Les scientifiques et les sociétés pharmaceutiques ont réussi à générer des vaccins pour lutter contre la pandémie de la maladie à coronavirus (COVID-19). La plupart de ces vaccins sont très efficaces pour lutter contre la maladie.
Cependant, le coronavirus 2 du syndrome respiratoire aigu sévère (SRAS-CoV-2) est un virus à ARN qui a souvent tendance à muter. Cela peut entraîner une inefficacité des vaccins contre le COVID-19 au fil du temps à mesure que de nouvelles souches évoluent. De plus, il a été constaté que l'immunité contre le virus diminuait avec le temps, chez les personnes ayant déjà été infectées par le COVID-19 et dans la population vaccinée.
L'immunité contre le COVID-19 est conférée par les anticorps neutralisants (NAbs), apparaissant à la fois pendant la période post-infection et lors de la vaccination. Malheureusement, ces anticorps ne sont pas maintenus à des niveaux stables dans le corps et ont tendance à se dégrader avec le temps. Cela soulève un besoin de doses de rappel ultérieures pour une protection à long terme contre le virus.
À l'heure actuelle, il est nécessaire de développer des versions améliorées des vaccins COVID-19 qui sont efficaces contre les variantes préoccupantes du SRAS-CoV-2 (VOC) et peuvent conférer une protection à long terme. Compte tenu du besoin de l'heure, des scientifiques d'Australie, des États-Unis et de la Suisse ont généré un nouveau vaccin COVID-19 CoVac-II et évalué son effet contre les variantes du SRAS-CoV-2. Les résultats de cette étude sont publiés sur le serveur de préimpression bioRxiv* en attendant l'examen par les pairs.

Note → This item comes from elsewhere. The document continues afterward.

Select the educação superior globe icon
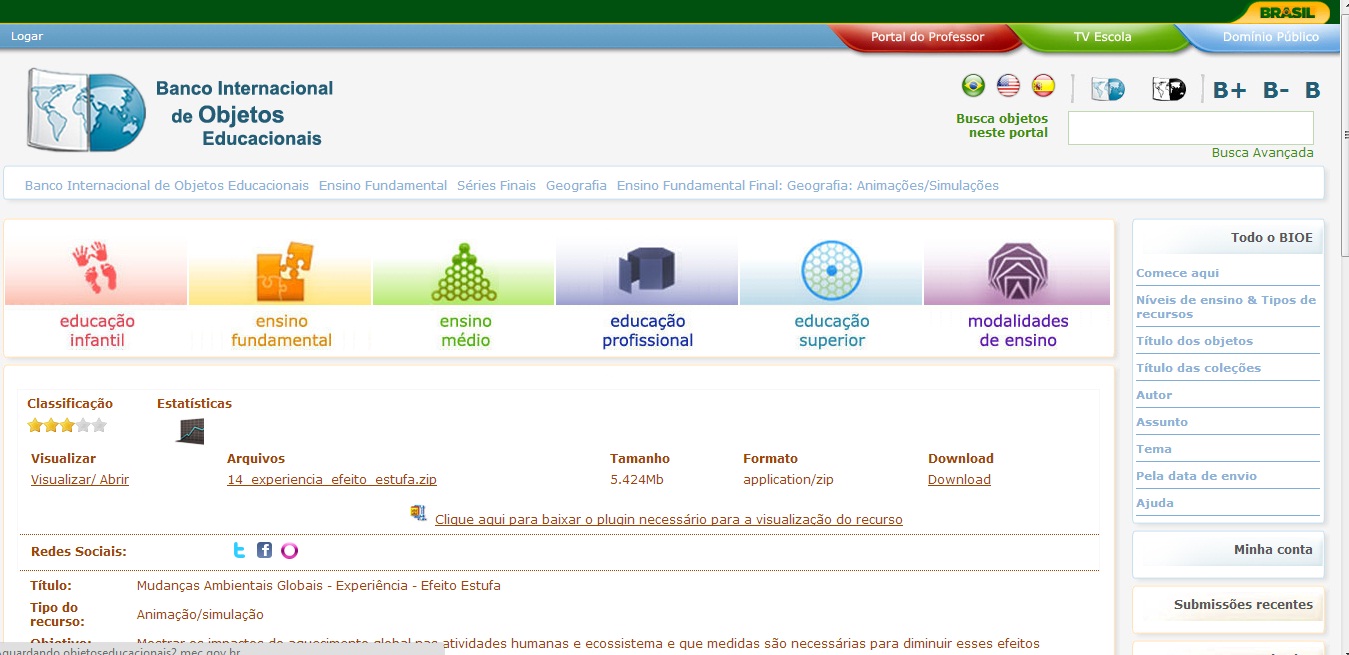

CoVac-II un nouveau candidat vaccin COVID-19
Les agonistes du récepteur Toll-like (TLR)-7 et du TLR-8 ont déjà été rapportés comme contribuant à la réponse immunitaire contre les virus. L'alhydroxiquim-II (AHQ-II), un agoniste du TLR-7/8, a été utilisé efficacement dans le COVAXIN (vaccin COVID-19). Les protéines de pointe sont présentes à la surface du SRAS-CoV-2 et sont essentielles à la pathogenèse virale en facilitant l'entrée virale dans les cellules hôtes. Le nouveau vaccin candidat CoVac-II a été généré en tant que combinaison de protéines de pointe AHQ-II et SARS-CoV-2 pour provoquer une réponse immunitaire chez l'hôte.
Évaluation de CoVac-II
CoVac-II a été administré à des souris, et son immunogénicité a été évaluée et comparée à des témoins ; protéine de pointe seule (SPK) ou protéine de pointe associée à l'adjuvant Alhydrogel (SPKalum).
Production de CoVac-II et NAbs
Deux semaines après l'administration de la première dose de CoVac-II aux souris, cela a entraîné des niveaux élevés de NAb dans leur plasma. Les niveaux de NAbs sont restés stables sans se dégrader, atteignant leur pic à 252 semaines après la vaccination. CoVac -II a donné de meilleurs résultats que les contrôles SPK ou SPKalum. L'adjuvant AHQ-II, lorsqu'il est administré seul à des souris, a augmenté les niveaux de NAb de près de 1 000 fois. Les propriétés immunogènes de l'AHQ-II semblent être meilleures que celles d'autres adjuvants du vaccin COVID-19 comme Matrix-M et AS03.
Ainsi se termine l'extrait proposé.